The team's decision was complicated by the fact that Manning helped increase the value of the franchise by $233 million, or 366 percent, since it selected him with the first overall pick in the 1998 NFL draft, according to a Forbes report. Manning, a four-time Most Valuable Player, missed the 2011 season after several surgeries on his neck. He was due a bonus of $28 million before Thursday if he remained a part of the Colts organization.
On a smaller scale, millions of workers find themselves in similar situations.
"Companies place most of their value on the future of their organization and not on the individuals who may have gotten them there," said Koppelman.
"It is my experience that loyalty both from an employer and employee standpoint is something that is not as prevalent as it was five or 10 years ago," the job recruiter added. "We are almost in a climate where it is understood that people are there for a certain period of time, and therefore there is an understanding that there will be an end in that relationship."

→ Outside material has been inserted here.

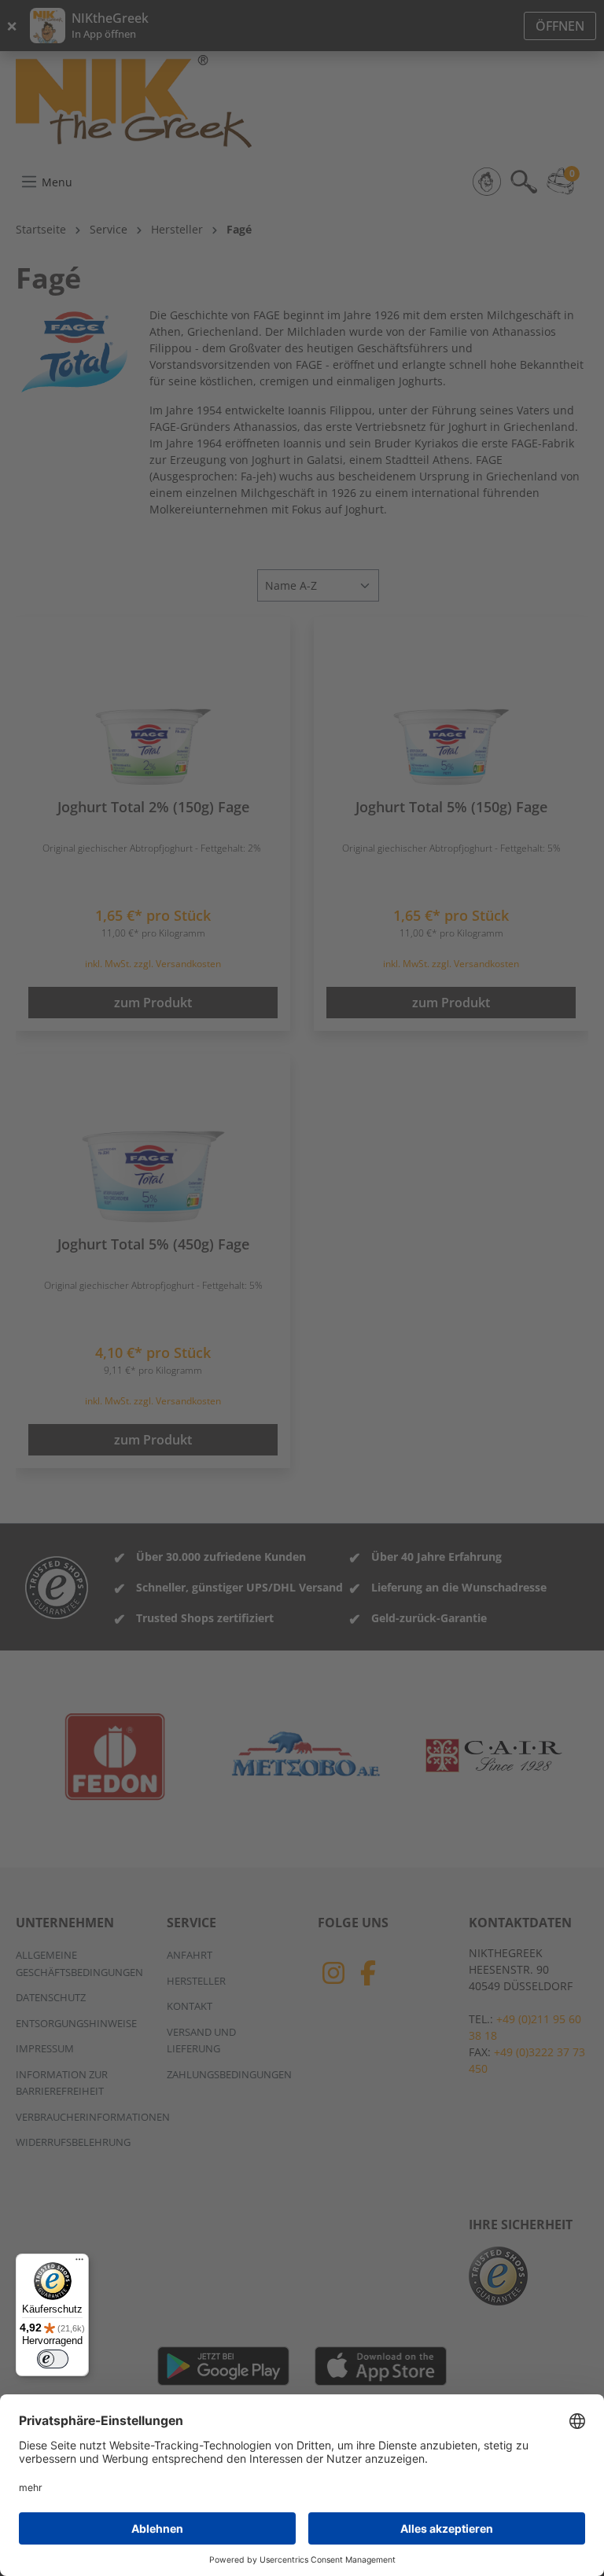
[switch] (52, 2359)
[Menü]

The end for Manning and the Colts mirrors many workplace situations where youth is chosen over experience. As they did in 1998, the Colts again hold the first overall pick in the draft, which will allow them to replace Manning with a highly touted quarterback prospect. Many other businesses in recent years have traded proven workers for new employees with little or no experience.

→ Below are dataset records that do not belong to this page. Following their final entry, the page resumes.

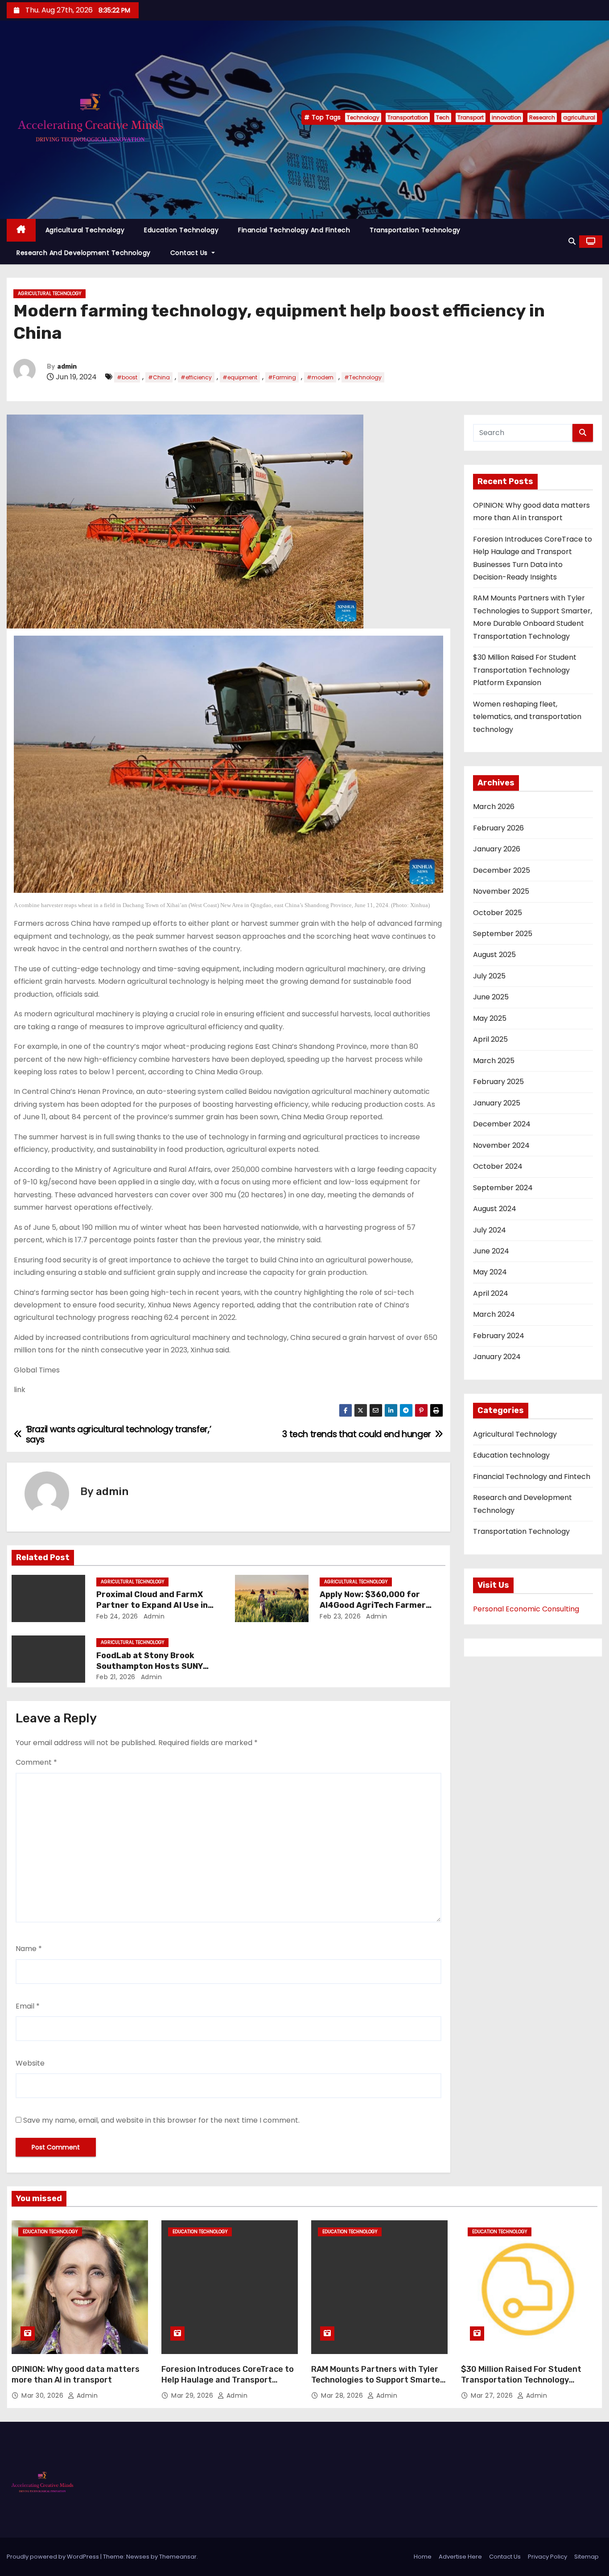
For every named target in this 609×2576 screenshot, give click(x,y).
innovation (506, 117)
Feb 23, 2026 (340, 1616)
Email (28, 2006)
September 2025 (502, 934)
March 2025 (493, 1061)
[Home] (21, 230)
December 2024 (502, 1124)
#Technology (363, 377)
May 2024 (490, 1272)
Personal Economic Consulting (526, 1609)
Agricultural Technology (85, 230)
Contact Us (190, 252)
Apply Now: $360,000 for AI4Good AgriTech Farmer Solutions (373, 1605)
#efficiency (196, 377)
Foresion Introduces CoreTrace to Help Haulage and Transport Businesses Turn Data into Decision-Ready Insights (227, 2385)
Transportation (407, 117)
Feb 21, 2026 (116, 1676)
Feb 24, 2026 (117, 1616)
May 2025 (489, 1018)
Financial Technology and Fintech (294, 230)
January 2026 (496, 849)
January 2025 (496, 1103)
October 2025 (497, 913)
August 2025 (494, 954)
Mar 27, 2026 (493, 2395)
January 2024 (497, 1357)
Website (30, 2063)
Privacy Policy (547, 2556)
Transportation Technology (415, 230)
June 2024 (491, 1251)
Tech (442, 117)
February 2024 (498, 1336)
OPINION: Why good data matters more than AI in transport (76, 2374)
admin (67, 366)
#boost (127, 377)
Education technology (181, 230)
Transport (470, 117)
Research (542, 117)
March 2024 (494, 1314)
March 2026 (493, 806)
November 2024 (501, 1145)
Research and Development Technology (83, 252)
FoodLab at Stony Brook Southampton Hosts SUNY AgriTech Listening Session (152, 1666)
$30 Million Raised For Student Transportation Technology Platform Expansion (524, 670)
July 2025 (489, 976)
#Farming (282, 377)
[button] (572, 241)
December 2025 (501, 870)
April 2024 (490, 1293)
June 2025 (491, 997)
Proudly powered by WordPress (53, 2556)
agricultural (579, 117)
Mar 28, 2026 (343, 2395)
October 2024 (498, 1166)
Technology (363, 117)
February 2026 (498, 828)
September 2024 (503, 1188)
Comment (36, 1762)
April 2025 (490, 1039)
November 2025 (501, 891)
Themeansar (178, 2556)
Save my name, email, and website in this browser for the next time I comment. (161, 2120)
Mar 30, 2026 (43, 2395)
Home (423, 2556)
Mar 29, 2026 (193, 2395)
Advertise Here (460, 2556)
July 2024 (489, 1230)
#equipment (239, 377)
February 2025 (498, 1081)
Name (29, 1948)
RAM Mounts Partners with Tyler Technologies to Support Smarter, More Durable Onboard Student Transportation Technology (378, 2385)
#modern (320, 377)
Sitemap (586, 2556)
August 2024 (494, 1209)
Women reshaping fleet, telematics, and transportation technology (527, 717)
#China (159, 377)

While these new employees, like Manning's successor, may come with new skills as well as a smaller pay requirement, that does not guarantee success. Businesses, however, seem willing to take the chance.
"In the corporate world it is not personal, it's business," said Koppelman. "We are in a society where people are expected to stay at an organization between three and five years. It is almost a transient existence. There is an expectation that in order to advance you will leave."
"When an employer is making a decision to move on, I would hope they do it in a dignified way. Frankly, as a person in the recruiting business, that is more often than not the case."
Mary Gentile, author of "Giving Voice To Values: How To Speak Your Mind When You Know What's Right" (Yale University Press, 2010), said: "If it is clear that the organization does, indeed, have the right to take this action, then the question becomes: Do they act [to] satisfy their responsibilities to the organization as well as to the employee they are dismissing?"
In the case of Manning, who now is free to sign with any other team, "we are not talking about someone who is making minimal wage and just getting by paycheck to paycheck," Gentile said. "But on the other hand, his future is somewhat uncertain given his injuries, and the general categories for consideration are still relevant."